Mother of Peace: Episode 09

Mother of Peace: And God Shall Wipe Away All Tears from Their Eyes
A Memoir by Hak Ja Han Moon
Chapter 2: I Came Into This World As The Only Begotten Daughter, pg 32-38

 

One day, out of the blue, my mother asked me, “Do you know how you cried when you were born?”

“I was a little baby,” I replied, “so I must have cried, ‘Waah.’”

“No, you didn’t,” she said. “You cried, ‘La-la-la-la-la’ as if you were singing! Your grandmother said, ‘Perhaps this child is going to grow up to become a musician.’” I engraved her words in my heart, for I thought they might symbolize my future. However, my mother was not done telling me about my infancy.
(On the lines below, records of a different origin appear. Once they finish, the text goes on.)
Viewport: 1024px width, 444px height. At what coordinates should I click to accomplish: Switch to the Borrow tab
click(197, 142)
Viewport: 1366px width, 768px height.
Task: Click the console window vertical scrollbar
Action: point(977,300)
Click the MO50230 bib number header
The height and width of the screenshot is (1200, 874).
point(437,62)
She said that after she ate her first bowl of seaweed soup, the traditional meal for a mother after childbirth, she cradled me in her arms and fell asleep. As she dreamed, she saw Satan, a monstrous demon, appear before her. He shouted so loudly that even the mountains and streams rang with his fearsome voice. “If I let this baby be, the world will be in danger,” he yelled. “I must do away with her right now.” Suddenly he made as if to strike me. My mother held me closely and cast upon him all her energy to declare his defeat.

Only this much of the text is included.